By now John Hart is an acclaimed best-selling author and maybe this is why he put aside all restraints and told a story so sinister, and dark, that you hardly wish to follow it.
Michael, his protagonist, shared his troubled childhood with his little brother Julian in Iron House, a Dickenesque orphanage. His brother is so terribly tormented by a gang of boys, that he kills their leader. Michael takes the blame, flees, lives on the street until a mafialike mobster boss adopts him and trains him to be the best killer in his organisation. When Michael falls in love with beautiful Elena, he wants out, but his boss and father figure dies and the mob want Michael dead.
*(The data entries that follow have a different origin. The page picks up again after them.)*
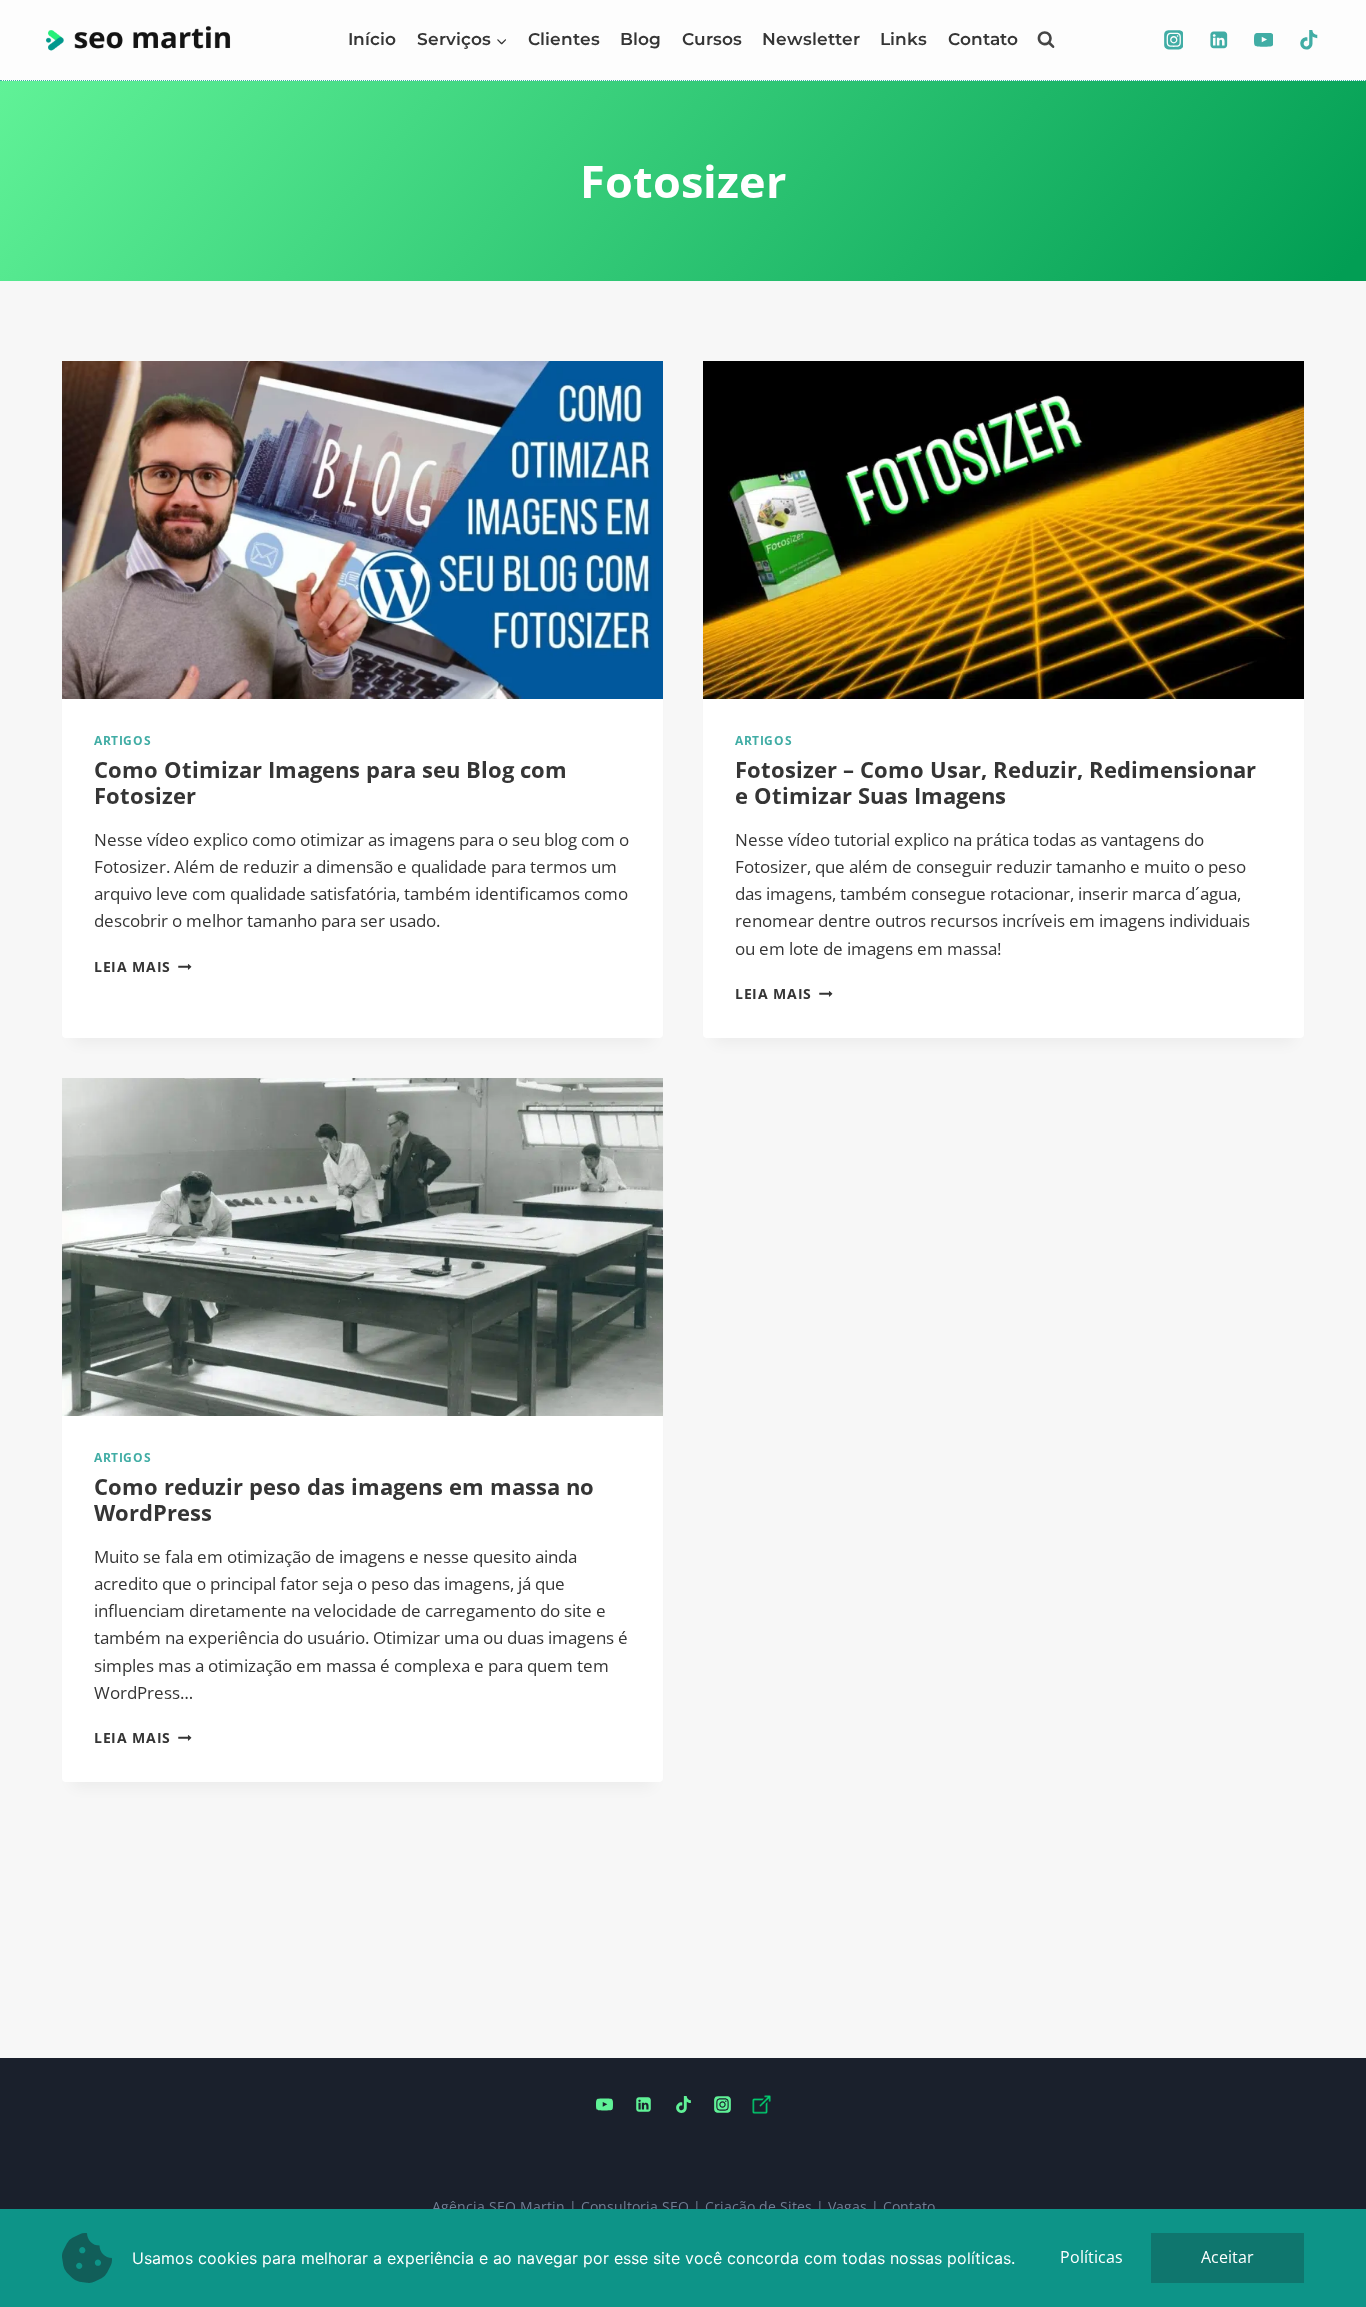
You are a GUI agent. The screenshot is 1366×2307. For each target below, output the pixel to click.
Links (903, 39)
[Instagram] (1173, 39)
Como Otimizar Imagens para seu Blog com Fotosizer (330, 782)
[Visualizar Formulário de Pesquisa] (1046, 40)
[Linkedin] (1218, 39)
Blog (640, 39)
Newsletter (811, 39)
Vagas (847, 2206)
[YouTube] (1263, 39)
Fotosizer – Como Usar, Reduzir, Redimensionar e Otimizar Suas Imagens (995, 782)
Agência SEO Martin (498, 2206)
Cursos (712, 39)
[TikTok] (1308, 39)
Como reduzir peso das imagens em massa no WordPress (344, 1499)
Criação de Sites (758, 2206)
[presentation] (362, 530)
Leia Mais (143, 966)
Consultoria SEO (635, 2206)
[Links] (761, 2105)
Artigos (122, 740)
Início (372, 39)
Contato (983, 39)
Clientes (564, 39)
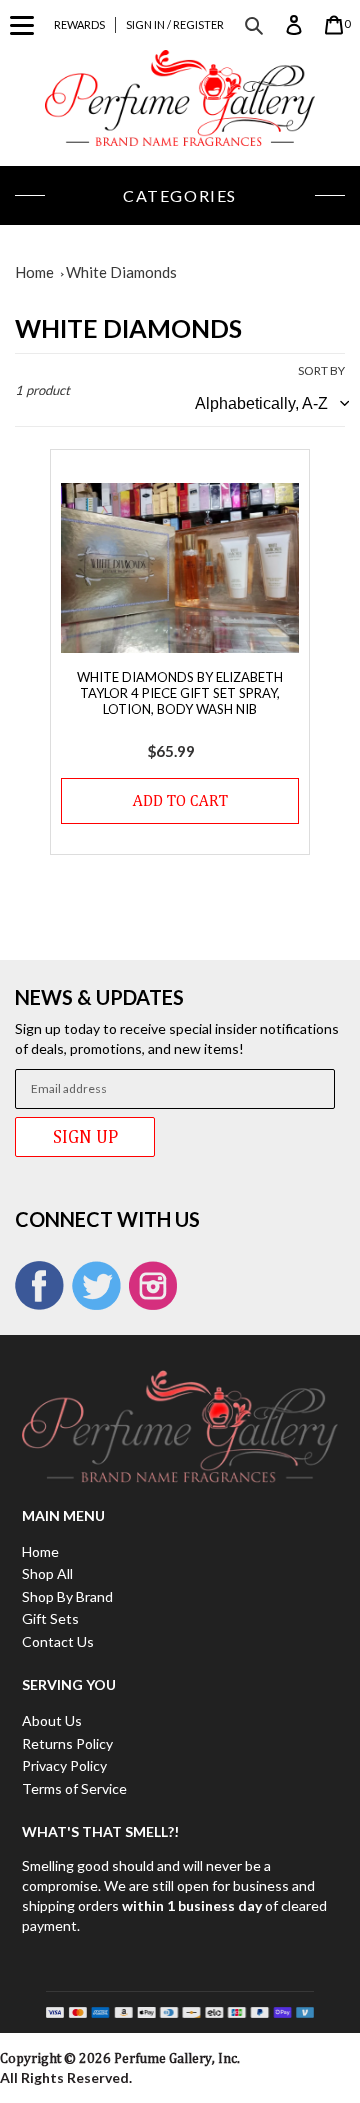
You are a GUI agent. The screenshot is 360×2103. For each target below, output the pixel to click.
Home (34, 272)
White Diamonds (121, 272)
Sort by (321, 370)
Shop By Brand (67, 1596)
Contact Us (58, 1641)
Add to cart (180, 800)
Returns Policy (67, 1743)
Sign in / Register (175, 24)
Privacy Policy (64, 1765)
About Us (52, 1720)
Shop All (47, 1573)
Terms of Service (74, 1788)
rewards (79, 24)
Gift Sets (50, 1618)
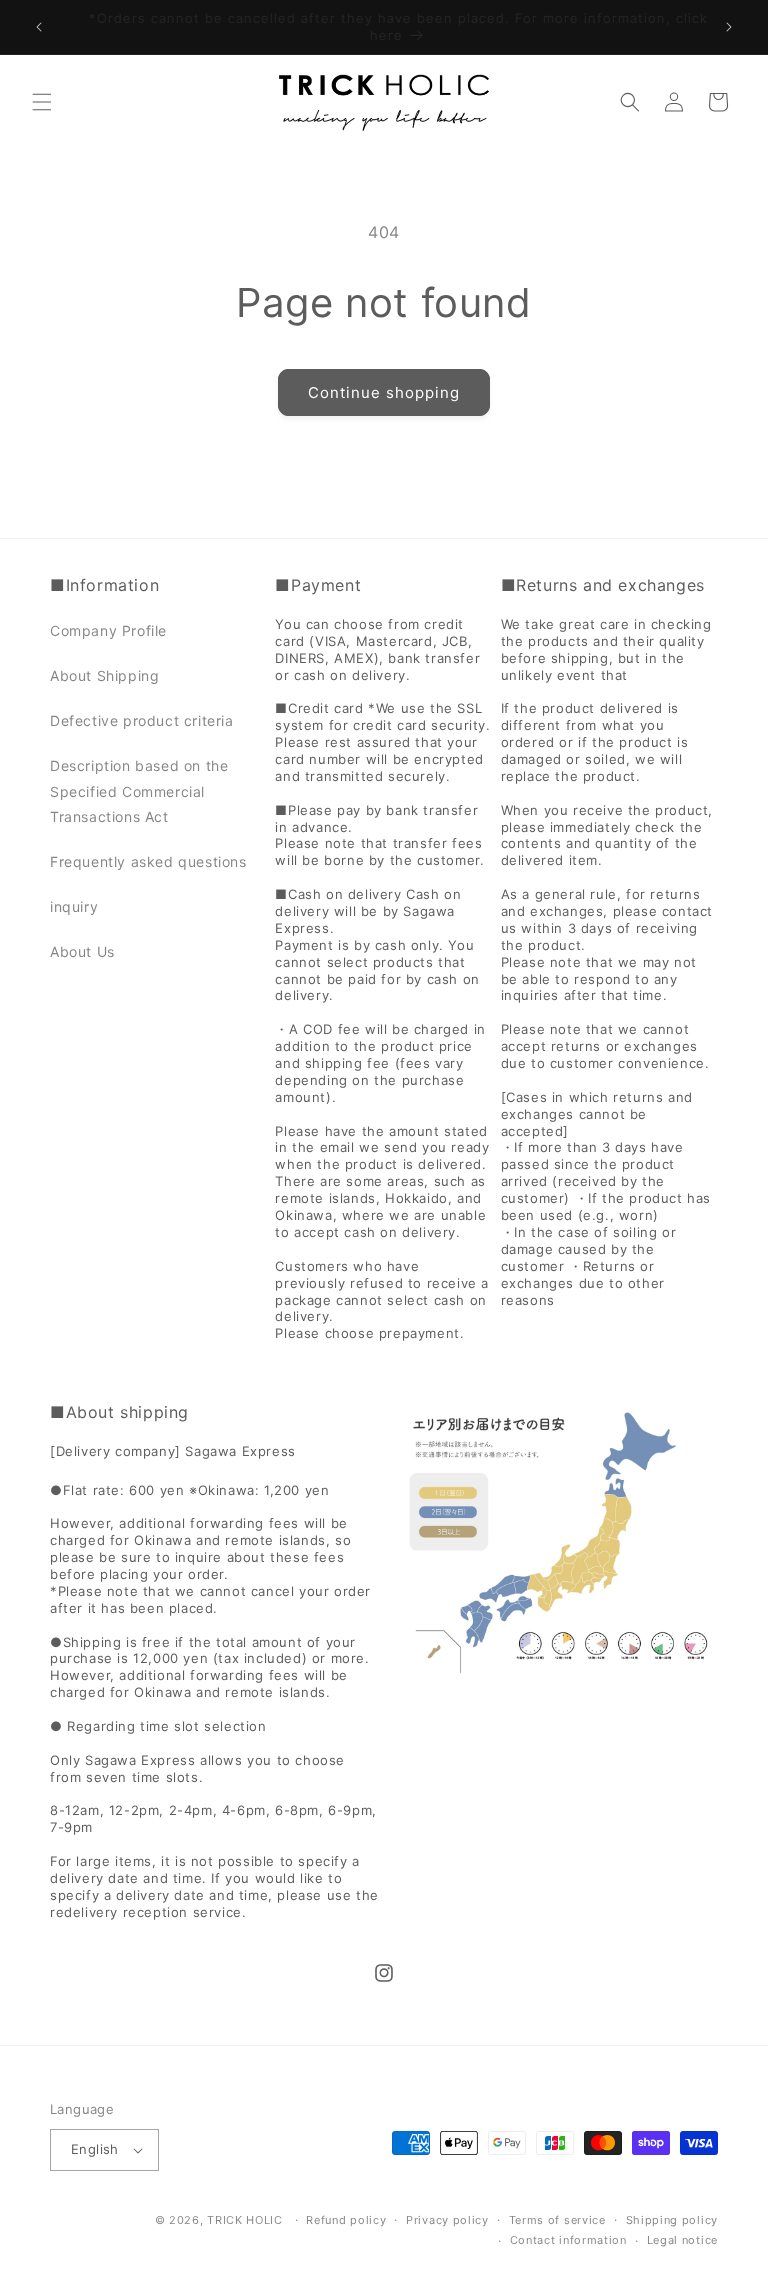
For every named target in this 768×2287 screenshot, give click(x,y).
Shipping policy (672, 2220)
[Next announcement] (729, 27)
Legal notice (682, 2240)
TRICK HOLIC (245, 2220)
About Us (82, 951)
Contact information (568, 2240)
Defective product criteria (142, 720)
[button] (42, 102)
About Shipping (104, 675)
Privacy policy (447, 2220)
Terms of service (557, 2220)
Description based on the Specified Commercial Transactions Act (139, 790)
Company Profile (108, 630)
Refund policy (346, 2220)
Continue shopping (384, 392)
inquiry (74, 906)
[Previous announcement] (39, 27)
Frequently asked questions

Julian, on the other hand, is adopted by the mysterious wife of an extremely rich, extremely corrupt senator. Julian develops into a famous childrenīs book author and painter, but is haunted by schizophrenia: “Julian writes dark, because the light he hopes to convey is so dim it only shows when everything around it is black. You have read it: dark characters and black deeds, pain and struggle and betrayal. But the light is always there.” (p. 207) I do not know in how far Hart describes his own authorship here, but I canīt help suspecting it is a kind of excuse for this book. The most abhorring torture scenes are described in loving graphic detail and everybody is drawn into a maelstrom of violence and death.
In the overkitschy end, Michael and Elena live happily ever after.